WHAT YOU NEED TO DO:
Render the lines from the one containing "Image resolution: width=1299" through the one containing "The image size is (960, 716).", both included, as a Markdown table with the columns Row and Line. Number each row, put the line's text in Line, and omit blank lines.

RECORDS SHOWN:
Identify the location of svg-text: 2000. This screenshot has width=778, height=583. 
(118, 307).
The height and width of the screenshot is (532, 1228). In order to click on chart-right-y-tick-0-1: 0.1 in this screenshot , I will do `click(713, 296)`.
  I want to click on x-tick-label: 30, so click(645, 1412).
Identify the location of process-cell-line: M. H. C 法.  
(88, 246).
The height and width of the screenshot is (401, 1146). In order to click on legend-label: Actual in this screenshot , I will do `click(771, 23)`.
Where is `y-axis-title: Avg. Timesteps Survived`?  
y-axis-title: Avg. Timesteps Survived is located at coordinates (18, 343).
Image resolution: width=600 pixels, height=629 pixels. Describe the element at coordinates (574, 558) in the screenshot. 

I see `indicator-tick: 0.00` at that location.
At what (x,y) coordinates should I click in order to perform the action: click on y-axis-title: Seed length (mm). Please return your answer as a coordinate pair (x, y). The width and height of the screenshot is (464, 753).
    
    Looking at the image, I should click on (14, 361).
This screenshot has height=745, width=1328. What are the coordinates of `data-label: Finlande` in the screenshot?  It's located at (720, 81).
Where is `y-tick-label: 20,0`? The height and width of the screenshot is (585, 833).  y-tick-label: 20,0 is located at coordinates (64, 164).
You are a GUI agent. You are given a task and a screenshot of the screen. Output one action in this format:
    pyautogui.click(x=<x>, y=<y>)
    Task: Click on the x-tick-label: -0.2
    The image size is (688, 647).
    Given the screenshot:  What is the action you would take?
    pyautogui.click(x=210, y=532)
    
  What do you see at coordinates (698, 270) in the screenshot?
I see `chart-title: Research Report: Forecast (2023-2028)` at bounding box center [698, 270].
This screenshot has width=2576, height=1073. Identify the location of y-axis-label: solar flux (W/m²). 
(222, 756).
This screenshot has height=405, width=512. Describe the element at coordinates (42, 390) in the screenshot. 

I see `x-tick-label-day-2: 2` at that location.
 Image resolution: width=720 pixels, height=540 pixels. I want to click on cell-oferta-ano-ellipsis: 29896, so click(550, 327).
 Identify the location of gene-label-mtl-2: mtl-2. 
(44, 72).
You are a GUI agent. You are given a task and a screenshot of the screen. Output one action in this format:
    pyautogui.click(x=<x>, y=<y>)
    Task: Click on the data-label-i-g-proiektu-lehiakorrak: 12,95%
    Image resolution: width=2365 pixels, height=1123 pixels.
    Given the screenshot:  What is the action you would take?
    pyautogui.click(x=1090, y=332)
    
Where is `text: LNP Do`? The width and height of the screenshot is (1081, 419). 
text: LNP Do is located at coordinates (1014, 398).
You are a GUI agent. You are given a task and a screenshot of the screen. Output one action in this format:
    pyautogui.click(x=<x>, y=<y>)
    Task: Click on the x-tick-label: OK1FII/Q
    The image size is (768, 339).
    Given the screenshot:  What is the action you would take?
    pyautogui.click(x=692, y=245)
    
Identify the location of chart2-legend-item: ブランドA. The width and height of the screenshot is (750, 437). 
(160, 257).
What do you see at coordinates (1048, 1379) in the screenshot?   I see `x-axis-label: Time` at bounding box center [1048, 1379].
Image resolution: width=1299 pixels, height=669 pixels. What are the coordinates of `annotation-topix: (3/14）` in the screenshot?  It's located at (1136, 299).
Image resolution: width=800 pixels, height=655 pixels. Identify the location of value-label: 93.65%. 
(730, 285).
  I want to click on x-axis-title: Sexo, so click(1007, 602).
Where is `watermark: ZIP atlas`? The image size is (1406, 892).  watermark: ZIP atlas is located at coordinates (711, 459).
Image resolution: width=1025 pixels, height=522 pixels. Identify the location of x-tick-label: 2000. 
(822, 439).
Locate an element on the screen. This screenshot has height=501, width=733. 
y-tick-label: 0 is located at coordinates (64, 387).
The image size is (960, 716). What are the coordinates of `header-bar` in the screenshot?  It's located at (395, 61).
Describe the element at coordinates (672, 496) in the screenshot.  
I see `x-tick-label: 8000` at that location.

EXERCISE RESULT:
| Row | Line |
|---|---|
| 1 | Image resolution: width=1299 pixels, height=669 pixels. What are the coordinates of `annotation-topix: (3/14）` in the screenshot?  It's located at (1136, 299). |
| 2 | Image resolution: width=800 pixels, height=655 pixels. Identify the location of value-label: 93.65%.  |
| 3 | (730, 285). |
| 4 |   I want to click on x-axis-title: Sexo, so click(1007, 602). |
| 5 | Where is `watermark: ZIP atlas`? The image size is (1406, 892).  watermark: ZIP atlas is located at coordinates (711, 459). |
| 6 | Image resolution: width=1025 pixels, height=522 pixels. Identify the location of x-tick-label: 2000.  |
| 7 | (822, 439). |
| 8 | Locate an element on the screen. This screenshot has height=501, width=733.  |
| 9 | y-tick-label: 0 is located at coordinates (64, 387). |
| 10 | The image size is (960, 716). What are the coordinates of `header-bar` in the screenshot?  It's located at (395, 61). |